Josée Legault Mercredi, 22 avril 2020 05:00 - Ces dernières années, c’est tout l’édifice des services sociaux aux personnes vulnérables qui s’est écroulé sous nos yeux. Sur la photo, le désormais tristement célèbre CHSLD Herron.
https://www.journaldemontreal.com/2020/04/22/rebatir-le-prendre-soin
Dans plusieurs CHSLD et rési-dences privées pour personnes âgées, la crise de la COVID-19 n’est plus une crise. C’est une catastrophe pleine et entière. Une catastrophe qui n’a rien de naturel.
J’en expliquais hier certains des facteurs en amont.
Les deux principaux étant les années d’austérité libérale et les effets toxiques des « réformes » Barrette.

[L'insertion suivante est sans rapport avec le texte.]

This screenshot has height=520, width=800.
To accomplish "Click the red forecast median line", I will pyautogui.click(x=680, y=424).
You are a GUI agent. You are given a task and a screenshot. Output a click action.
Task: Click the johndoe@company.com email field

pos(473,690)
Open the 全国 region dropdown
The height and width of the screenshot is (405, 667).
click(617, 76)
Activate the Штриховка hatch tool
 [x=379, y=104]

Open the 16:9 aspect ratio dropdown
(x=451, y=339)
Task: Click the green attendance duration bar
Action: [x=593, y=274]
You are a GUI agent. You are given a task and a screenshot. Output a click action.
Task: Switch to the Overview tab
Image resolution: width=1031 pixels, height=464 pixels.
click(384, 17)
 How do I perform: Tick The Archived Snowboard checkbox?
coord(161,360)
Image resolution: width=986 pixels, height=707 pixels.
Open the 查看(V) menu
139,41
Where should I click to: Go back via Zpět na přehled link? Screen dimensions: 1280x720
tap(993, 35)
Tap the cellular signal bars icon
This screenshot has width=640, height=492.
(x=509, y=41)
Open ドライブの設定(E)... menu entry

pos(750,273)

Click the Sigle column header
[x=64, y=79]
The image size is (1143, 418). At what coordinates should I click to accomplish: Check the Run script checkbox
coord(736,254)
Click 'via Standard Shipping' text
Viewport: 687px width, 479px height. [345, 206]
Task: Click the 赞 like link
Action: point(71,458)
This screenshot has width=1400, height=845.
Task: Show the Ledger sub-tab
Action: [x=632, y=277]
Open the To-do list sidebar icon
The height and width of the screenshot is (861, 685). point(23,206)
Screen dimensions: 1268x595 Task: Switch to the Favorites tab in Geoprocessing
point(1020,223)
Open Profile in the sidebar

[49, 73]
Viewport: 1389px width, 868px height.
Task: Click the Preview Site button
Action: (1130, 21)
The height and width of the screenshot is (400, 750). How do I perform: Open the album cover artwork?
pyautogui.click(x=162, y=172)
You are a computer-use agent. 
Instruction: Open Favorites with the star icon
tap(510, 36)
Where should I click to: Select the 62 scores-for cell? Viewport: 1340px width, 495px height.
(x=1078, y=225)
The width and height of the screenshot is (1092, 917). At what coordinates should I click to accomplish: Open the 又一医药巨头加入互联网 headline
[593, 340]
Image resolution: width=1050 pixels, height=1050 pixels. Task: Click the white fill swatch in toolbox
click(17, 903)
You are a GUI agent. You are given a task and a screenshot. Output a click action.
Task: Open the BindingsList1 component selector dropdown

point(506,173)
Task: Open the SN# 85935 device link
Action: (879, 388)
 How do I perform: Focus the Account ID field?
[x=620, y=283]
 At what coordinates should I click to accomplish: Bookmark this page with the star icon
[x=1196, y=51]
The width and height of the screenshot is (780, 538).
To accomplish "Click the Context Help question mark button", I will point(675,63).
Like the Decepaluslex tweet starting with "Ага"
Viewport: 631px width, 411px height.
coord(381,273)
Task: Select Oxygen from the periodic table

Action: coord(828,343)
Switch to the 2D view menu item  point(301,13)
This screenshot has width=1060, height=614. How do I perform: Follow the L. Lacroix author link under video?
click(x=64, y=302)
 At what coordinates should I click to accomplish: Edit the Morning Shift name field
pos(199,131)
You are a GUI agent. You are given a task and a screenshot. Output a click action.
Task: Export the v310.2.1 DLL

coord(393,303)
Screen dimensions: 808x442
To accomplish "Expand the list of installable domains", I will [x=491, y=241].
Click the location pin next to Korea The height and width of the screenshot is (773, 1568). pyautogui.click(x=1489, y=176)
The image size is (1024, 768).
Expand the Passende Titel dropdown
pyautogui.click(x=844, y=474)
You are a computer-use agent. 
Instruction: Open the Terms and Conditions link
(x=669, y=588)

En ultra-centralisant le système de santé, l’ex-ministre Gaétan Barrette l’a rendu dysfonctionnel, non imputable et déshumanisé. Le constat est indéniable---.
Cette déconstruction est celle du « prendre soin » des Québécois, ce contrat social et politique qui nous liait tous depuis la Révolution tranquille.
Gravement négligés depuis des années, les CHSLD, leurs employés et leurs résidents, âgés ou adultes handicapés, en sont aujourd’hui les plus durement frappés.
Ce désastre annoncé découle aussi d’un autre pan majeur des régimes Charest et Couillard-Barrette. Soit l’affaiblissement continu des services sociaux au profit de la canalisation des ressources de l’État vers les hôpitaux et la médecine spécialisée. Ce qu’on appelle l’hospitalo-centrisme.
Vérité
Face à la COVID-19, l’érosion du « prendre soin » des gens éclate au grand jour dans des CHSLD et résidences privées devenus de dangereux foyers d’éclosion.
La vérité est qu’elle mine aussi l’ensemble des services sociaux aux personnes fragiles ou vulnérables, tous âges confondus.
La mort violente de la « fillette de Granby » nous l’a montré pour la Direction de la protection de la jeunesse (DPJ).
Les services aux personnes handicapées intellectuelles ou physiques ont également été réduits radicalement.
Et que dire des CLSC, vidés au fil du temps de leurs services de première ligne ?
À son arrivée au pouvoir en 2014, Gaétan Barrette s’était même permis de jeter aux orties le projet d’assurance-autonomie de l’ex-ministre péquiste de la Santé Réjean Hébert.
Ce projet novateur visait la création d’un fonds consacré aux soins à domicile pour les personnes en perte d’autonomie, tous âges et conditions confondus.
Reconstruire
Ça coûterait trop cher, avait lancé le Dr Barrette du haut de sa tour déconnectée du réel.
Des milliards, il en trouverait néanmoins des liasses pour la médecine spécialisée.
En fait, ces dernières années, c’est tout l’édifice des services sociaux qui s’est écroulé sous nos yeux.
Les meilleures pratiques de par le monde nous montrent pourtant qu’ils constituent la première et la plus solide des assises pour des populations plus en santé et une meilleure réduction des inégalités.
Certaines voix nous disent toutefois qu’en pleine débâcle, le temps n’est pas à en cerner les causes. Qu’il faut se taire et se « serrer les coudes ». Au contraire.
C’est parce qu’on est en pleine crise que les failles béantes de notre système de santé et de services sociaux sont exposées à vif. Si l’on veut faire mieux à l’avenir, il faut aussi les regarder maintenant.
Au gouvernement comme dans la société civile, notre capacité à rebâtir ce que ces réformes délirantes ont détruit dépendra aussi de notre capacité de refuser le déni. Se serrer les coudes, c’est aussi ça. Si pour le faire, nous attendons d’avoir fini de compter les morts, nous risquons d’oublier.